Rentenkommission plant schrittweise Erhöhung des Renteneintrittsalters bis 2041
Matteo KrauseRentenkommission plant schrittweise Erhöhung des Renteneintrittsalters bis 2041
Die Rentenkommission hat einen Plan vorgelegt, das Renteneintrittsalter in Deutschland schrittweise anzuheben. Zwischen 2031 und 2041 soll es von 67 auf 67,5 Jahre steigen. Der Vorschlag hat bundesweit eine breite Debatte ausgelöst.
In der öffentlichen Meinung stößt die Idee auf starken Widerstand. Eine Mehrheit der Deutschen lehnt die Anhebung des Renteneintrittsalters ab – nur 29 % befürworten sie. Besonders hoch ist die Ablehnung in bestimmten Gruppen: 84 % der AfD-Anhänger und 77 % der Wähler der Linken sprechen sich dagegen aus. Auch in Ostdeutschland gibt es erhebliche Vorbehalte – 73 % lehnen die Änderung ab.
Zustimmung findet der Plan vor allem bei einigen politischen Lagern. 58 % der Unions-Anhänger und 55 % der Grünen-Wähler unterstützen den Vorschlag. Doch selbst unter den Arbeitnehmern sind 68 % gegen die Pläne.

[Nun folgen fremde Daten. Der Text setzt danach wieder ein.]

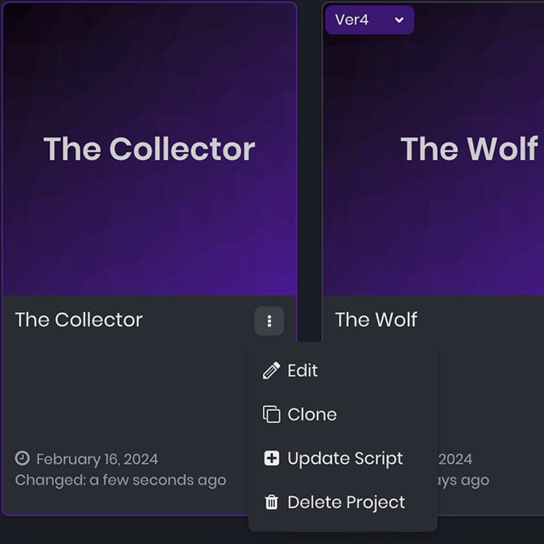The height and width of the screenshot is (544, 544).
Task: Select Edit from the project menu
Action: tap(343, 371)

Laut dem Entwurf der Rentenkommission würde das Renteneintrittsalter bis 2041 auf 67,5 Jahre steigen. Die öffentliche Meinung bleibt gespalten, mit klarer Ablehnung aus den meisten politischen Lagern und Regionen. Sollte der Vorschlag vorankommen, muss die Regierung diese Bedenken angehen.